WILLIAM GADD (Police Sergeant V 8). I was present before the Magistrate when the male prisoner was in the dock—he was wearing a brown coat over a white one—he took off the brown coat and put it on the floor, and I took charge of it.

Cross-examined by MR. GRIFFITHS. I have inquired as to his character—I can find nothing against it, or that he has ever been in trouble.

WILLIAM WEBSTER . These two sixpences are bad, and from the same mould.

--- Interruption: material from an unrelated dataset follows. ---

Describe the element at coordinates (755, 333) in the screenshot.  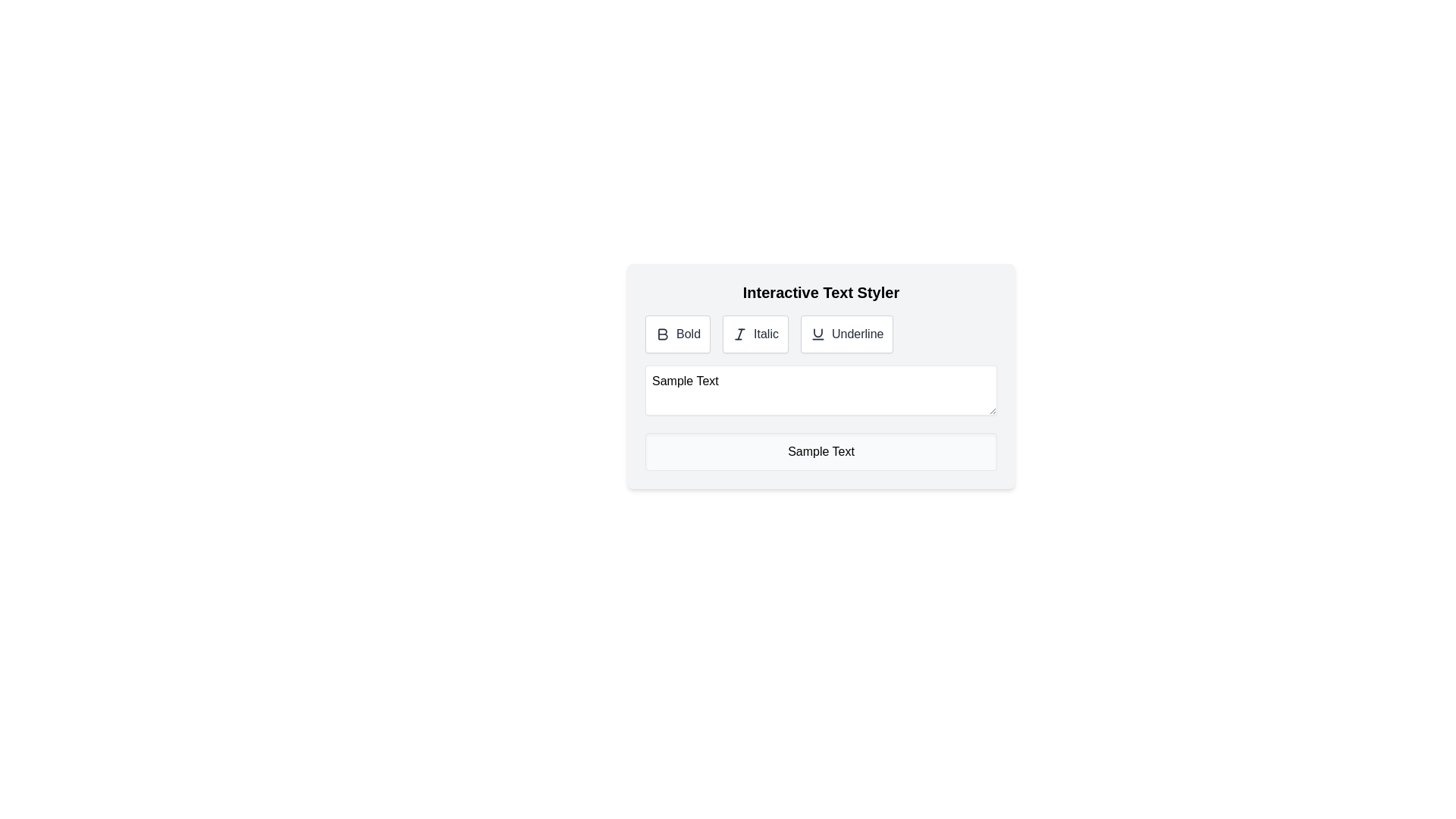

Cross-examined by MR. BROWN. They arc very well made indeed.

Witnesses for Boobier.

THOMAS WINTER . I am a carpenter, and live at 114, Wyndham Road, Camberwell, where Boobier lives—out 9th November I saw him in bed at 2.30—I did not see him at all in the evening, but I heard him cough—he was in bed from the 5th November up to the 15th, with rheumatics—

I am certain he did not go out of the house that day—about two months ago Wells lodged there—I know it was 9th November, because I had to go to Mr. Squibuer's to look after a job.

Cross-examined. I am no relation of the prisoner's, only a lodger—he is a married man—he had rheumatics—no doctor attended him that I am aware of—no one else lives in the house besides him and his wife, and myself and my wife and child—it was on a Thursday that I am speaking of, when I saw him in bed at 2.30—I went into his bed-room—I did not see him the day after that, but I heard, him—I am out of work now, but I was not that week.

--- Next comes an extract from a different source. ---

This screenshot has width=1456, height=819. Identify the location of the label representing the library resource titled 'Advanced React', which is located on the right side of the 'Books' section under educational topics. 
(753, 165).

Re-examined. Wells did lodge there, but she left about two months ago—I saw Boobier at 2.30, and he could not have gone out without I saw him—I have a workshop at the back.

COURT. Q. Do you know his horse and cart? A. Yes, it did not go out that day—I swear that—the stable is about two yards from my workshop, and I should have heard it if it had gone out—neither Boobier or the horse and cart went out that day—he keeps fowls, and they are fed on Indian corn.

GEORGE BLOMONT . I live at 6, Webb Street, Walworth, and am an iron bedstead-maker—on 8th November I went to Boobier's, about 1 or 2 o'clock—he was in bed, with rheumatics—I went to see him again on the 9th (Lord Mayor's Day), about the same time—he was then in bed—I called again in the evening, between 9 and 9.30, and he was in bed still—I remember it, because it was Lord Mayor's Day.

Cross-examined. He keeps a pony and cart—I borrowed them, and took them out on the 8th, and On the 9th, too, between 1 and 2 o'clock in the day, and took them back between 9.30 or 10 o'clock—I was on the hawk, with my work—I sell iron bedsteads—I had the cart the day before, about the same time—there was no one there when I had the cart those two days, and no one went with me—Webb Street is about a mile from Wyndham Road—I am sure I am right about the date.

DOUGAL MCMILLAN . I am a bootmaker, at 21, Holliugton Street, Camberwell—on 8th November, about 7 o'clock in the evening, I called on Mr. Boobier, and found him in bed, suffering from rheumatics—I went to buy some pigeons—he told me to call again the next day, and I did so, about 7 or 7.30 in the evening—he was still in bed—I know it was the 9th, because it was Lord Mayor's Day—I remember better about the 8th, because it was my lodge, night, and I was going to pay my subscriptions, and the next day was Lord Mayor's Day, when I called again.

Cross-examined. I live about a quarter of a mile from the prisoner—I keep pigeons, and so does he—I went to buy some—I did not know he was in custody till I received a subpoena, which I have in my pocket now—I am a bootmaker, and work amongst omnibus men—I have never been in trouble myself, I am positive about that.

COURT. Q. When were you first called on to remember what time you had seen this man in bed? A. I think last Sunday week—Mr. Winter came to me on 3rd December, a few days after it happened—I knew from Mr. Winter that the prisoner had been taken up, but I did not know that it was for passing bad money—I knew he was out on bail—I went to buy some pigeons on Sunday, 3rd December, and they asked me if I recollected coming there on the 8th and 9th November—Winter told me there was a case on, but he did not tell me what it was.

Re-examined. I think I received the subpeena to come here last Thursday—I only knew the prisoner by being introduced by Winter, being told that he had some pigeons that would suit me, and I called to see him about them.

BOOBIER received a good character.GUILTY .— Eighteen Months' Imprisonment. WELLS— GUILTY .— Eight Months' Imprisonment.